You don't need a bankruptcy attorney. You need a foreclosure or debtor-creditor defense attorney (assuming US). There are ways to negotiate release from a mortgage you can't pay but it's complicated and variable by jurisdiction and a different process than renegotiating ALL your debt (bankruptcy). Start with the legal aid agency in your community that does housing issues. If they don't do foreclosure defense, they will know who does.

I spent the worst the years of my life in a law firm which did high volume foreclosure. Don't jump straight to bankruptcy unless you have issues with all your bills and debts.
posted by crush-onastick at 4:40 AM on December 14, 2016 [4 favorites]


You can have a conversation with the modification department of your loan servicer. They don't want to foreclose and may be willing to reduce the (new) interest rate or payment considerably. If you don't have equity AND want to move anyway notwithstanding a possibly lower mortgage payment, you can negotiate a short sale authorization or a "deed in lieu of foreclosure" which is basically an agreement to move out and hand over the keys would no future consequences. If your local real estate market is healthy, deed in lieu is MUCH easier for you.

One of the perverse problems with mortgage servicing is that many of them won't have these discussions now, but only after you've missed a couple of mortgage payments. As long as you're paying they won't discuss anything besides your continuing to pay...

There are good lawyers for this but MANY terrible and some outright scammer lawyers and "services." Be careful and get good references.
posted by MattD at 6:30 AM on December 14, 2016 [3 favorites]


Deed in lieu and short sales are much much better alternatives for all parties than foreclosure or bankruptcy. As Matt said though normally you have to miss a few payments before the loss mitigation dept at your servicer will be willing to discuss these options.
posted by TestamentToGrace at 8:52 AM on December 14, 2016 [1 favorite]

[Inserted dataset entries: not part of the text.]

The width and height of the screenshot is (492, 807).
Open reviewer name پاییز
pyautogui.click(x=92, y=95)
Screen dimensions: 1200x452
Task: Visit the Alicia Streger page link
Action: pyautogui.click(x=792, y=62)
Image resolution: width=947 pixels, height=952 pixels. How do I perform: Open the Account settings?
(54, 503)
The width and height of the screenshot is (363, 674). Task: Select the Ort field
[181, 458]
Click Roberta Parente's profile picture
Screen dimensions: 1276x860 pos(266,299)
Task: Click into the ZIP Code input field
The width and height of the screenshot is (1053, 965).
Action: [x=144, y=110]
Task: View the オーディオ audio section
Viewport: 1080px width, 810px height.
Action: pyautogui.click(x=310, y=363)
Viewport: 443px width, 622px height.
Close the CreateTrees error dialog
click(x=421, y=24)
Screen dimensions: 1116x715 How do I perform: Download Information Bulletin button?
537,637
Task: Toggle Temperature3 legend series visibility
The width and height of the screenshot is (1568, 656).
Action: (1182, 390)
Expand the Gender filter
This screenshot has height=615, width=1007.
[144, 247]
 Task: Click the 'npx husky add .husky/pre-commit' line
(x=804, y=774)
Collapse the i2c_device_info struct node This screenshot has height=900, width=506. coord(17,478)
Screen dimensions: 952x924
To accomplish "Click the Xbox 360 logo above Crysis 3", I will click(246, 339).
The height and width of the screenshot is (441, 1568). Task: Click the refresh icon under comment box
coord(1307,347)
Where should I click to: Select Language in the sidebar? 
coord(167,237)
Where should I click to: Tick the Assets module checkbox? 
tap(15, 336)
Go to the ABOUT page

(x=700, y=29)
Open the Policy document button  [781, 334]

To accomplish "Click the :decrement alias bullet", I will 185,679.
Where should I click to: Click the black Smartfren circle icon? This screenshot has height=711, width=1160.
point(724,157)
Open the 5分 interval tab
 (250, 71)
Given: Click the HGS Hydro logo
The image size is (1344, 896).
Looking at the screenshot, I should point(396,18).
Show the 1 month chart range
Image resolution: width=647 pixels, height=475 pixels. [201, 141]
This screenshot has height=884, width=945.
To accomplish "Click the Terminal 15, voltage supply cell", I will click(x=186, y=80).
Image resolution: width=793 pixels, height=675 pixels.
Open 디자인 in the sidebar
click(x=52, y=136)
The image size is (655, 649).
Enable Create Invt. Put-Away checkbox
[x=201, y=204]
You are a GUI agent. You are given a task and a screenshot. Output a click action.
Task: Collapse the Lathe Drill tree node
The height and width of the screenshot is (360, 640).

Yes, in case I wasn't clear, talk to the real-estate attorney first. Bankruptcy is for backup in case things go poorly. Don't jump straight to bankruptcy.
posted by praemunire at 10:03 AM on December 14, 2016


+1 to the suggestion of googling for public resources in your jurisdiction, such as something run by your state or county government, or something run by a Legal Assistance Foundation-type group. They will have information and referrals to non-scammer professionals. In my jurisdiction, the county court that handles foreclosures has public assistance/counseling in the courthouse.
posted by Mid at 10:36 AM on December 14, 2016


Checking in to say that as someone who went thru this three years ago .. our bank wouldn't even talk to us until we were at least 4 payments behind.

We saved that money up, and by the time the mortgage company had started telephoning us, we had decided that foreclosure was our best option since we wanted out of the crime-ridden area we'd lived in for 20+ years. The foreclosure didn't happen until our 14th month .. so we had all that money saved up, and I kept it saved up until it came time to pay taxes (we do not live in a recourse state, so YMMV of course). Fortunately for us, the taxes on a foreclosure were non-existent in 2014. I do not know if that's the case this year or not, or next year.

To be clear, the taxes would have been on the difference in amounts between actual value and what the house was sold for by the bank. In 2014, that difference came to around $20k, which would have nearly doubled our taxes.
posted by dwbrant at 1:22 PM on December 14, 2016


You may want to line up your future living arrangements before a foreclosure/bankruptcy hits your credit report. I'd think most landlords (especially if it's some sort of apartment or condo owned by a leasing company) would/could deny you with that on your record. Some states have pretty tenant-friendly laws and they aren't going to want to get stuck with a tenant with a record of not paying rent/mortgage for months at a time and needing to go through a long legal eviction process.